Jurkat tat cell line reaction on short-term (24 h) in vitro contact with model composite implants designed for bone tissue bioengineering has been studied. The titanium samples was coated by thin nanostructured calcium phosphate (CaP) layer was formed by rf-magnetron sputtered deposition. An increase in the number of leukemic line T-lymphoblasts presented CD124, CD25, CD4, CD8, CD16/56 markers of cell maturation and differentiation has been revealed with the help of Wilcoxon T-test. In a case of CD8 positive cells the differences reached to statistic levels (Mann—Whitney U -test) as compared with cells had no contact with model implants.
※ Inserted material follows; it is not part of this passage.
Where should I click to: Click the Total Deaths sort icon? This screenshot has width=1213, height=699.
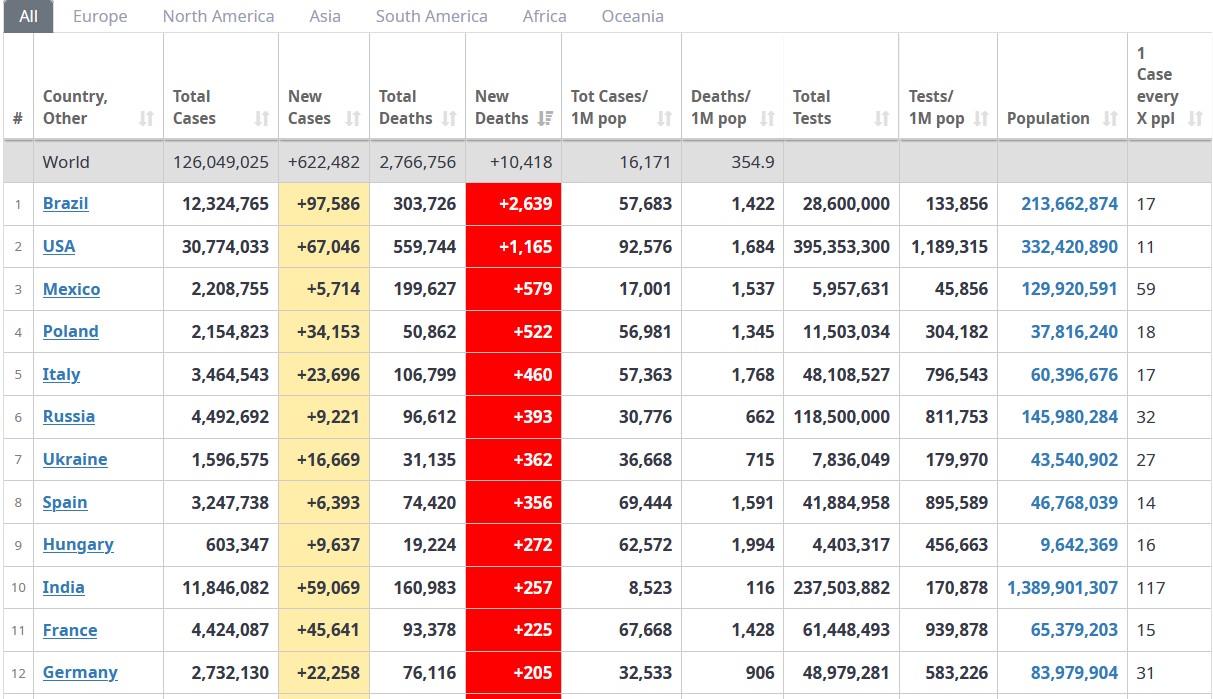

No implants effect was mediated by cytokines secretion (IL-1b, IL-2, IL-4, IL-6, IL-8, IL-10 and TNFα). An elevation of apoptotic and necrotic cells number has been not revealed. Silicone incorporation into CaP composition had no essential modulating action on indices studied. A conclusion about an absence of immunotoxic effect of investigated coatings as regards to T-cell immunity has been made. In vitro acceleration of CD8 presentation by human T-lymphoblasts may be conditioned by their direct interaction with artificial CaP surfaces.